Mohon tunggu...
Asaaro Lahagu
Asaaro Lahagu Mohon Tunggu... Lainnya - Pemerhati Isu

Warga biasa, tinggal di Jakarta. E-mail: lahagu@gmail.com

Selanjutnya

Tutup

Politik Pilihan

Jokowi Beking Penuh, Ahok ‘Hancurkan’ Jakarta, Tionghoa Terusik

21 Februari 2016   10:26 Diperbarui: 25 Desember 2016   21:29 374284
+
Laporkan Konten
Laporkan Akun
Kompasiana adalah platform blog. Konten ini menjadi tanggung jawab bloger dan tidak mewakili pandangan redaksi Kompas.

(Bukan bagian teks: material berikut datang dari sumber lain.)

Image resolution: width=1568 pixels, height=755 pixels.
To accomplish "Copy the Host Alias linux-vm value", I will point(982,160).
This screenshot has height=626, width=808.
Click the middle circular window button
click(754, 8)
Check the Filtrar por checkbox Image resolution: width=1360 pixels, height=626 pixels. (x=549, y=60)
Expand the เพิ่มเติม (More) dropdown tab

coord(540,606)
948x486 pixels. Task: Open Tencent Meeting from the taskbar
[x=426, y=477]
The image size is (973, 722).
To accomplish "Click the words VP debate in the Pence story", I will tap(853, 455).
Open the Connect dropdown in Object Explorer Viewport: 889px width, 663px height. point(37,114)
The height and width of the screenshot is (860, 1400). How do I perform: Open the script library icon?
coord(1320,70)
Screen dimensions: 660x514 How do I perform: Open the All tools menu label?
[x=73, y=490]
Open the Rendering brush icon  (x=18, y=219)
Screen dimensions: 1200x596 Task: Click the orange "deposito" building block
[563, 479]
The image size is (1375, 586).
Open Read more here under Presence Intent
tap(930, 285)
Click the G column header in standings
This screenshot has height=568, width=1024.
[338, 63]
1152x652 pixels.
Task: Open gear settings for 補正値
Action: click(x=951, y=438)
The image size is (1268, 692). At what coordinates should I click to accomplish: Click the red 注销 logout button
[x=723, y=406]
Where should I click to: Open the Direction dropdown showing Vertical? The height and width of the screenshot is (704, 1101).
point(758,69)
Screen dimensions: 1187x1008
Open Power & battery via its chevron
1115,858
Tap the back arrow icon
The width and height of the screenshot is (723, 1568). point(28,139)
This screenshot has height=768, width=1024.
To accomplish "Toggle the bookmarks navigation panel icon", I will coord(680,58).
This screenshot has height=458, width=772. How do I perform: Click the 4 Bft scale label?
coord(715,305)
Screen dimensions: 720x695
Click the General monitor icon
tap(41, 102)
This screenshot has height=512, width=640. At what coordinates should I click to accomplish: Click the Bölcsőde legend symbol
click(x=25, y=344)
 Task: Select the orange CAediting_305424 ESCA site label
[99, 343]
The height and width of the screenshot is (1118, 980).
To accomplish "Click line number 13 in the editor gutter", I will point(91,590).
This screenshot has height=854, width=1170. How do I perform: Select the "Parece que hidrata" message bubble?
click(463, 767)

[caption caption="Basuki Tjahaja Purnama alias Ahok (Foto Tribun Jakarta)"][/caption]Memuji Jokowi, membanggakan Ahok, mungkin sudah basi. Tetapi ada satu hal yang terus mengusik pikiran saya: melihat hubungan luar biasa keduanya pada masa lalu dan sekarang. Publik tahu bahwa Jokowi adalah Jawa yang Islam sedangkan Ahok adalah Tionghoa yang Kristen. Namun publik mungkin kurang tahu esensi mendalam hubungan keduanya.

Dalam diri Jokowi dan Ahok meleburlah sifat patriotisme, nasionalisme dan pancasilaisme sejati yang menyala-nyala. Makna kedalaman rasa dan nilai religiositas keislaman dan kekristenan bertemu dalam diri mereka. Nilai-nilai kedua agama besar itu menjadi nyata, hidup dan bercahaya ketika dua orang ini bertemu. Budaya Jawa yang tertanam dalam diri Jokowi dan nilai-nilai hidup warisan leluhur Ahok yang Tionghoa, menyatu, bertemu, saling melengkapi dan membentuk mazab dan etos kerja dahsyat sebagai pemimpin hebat.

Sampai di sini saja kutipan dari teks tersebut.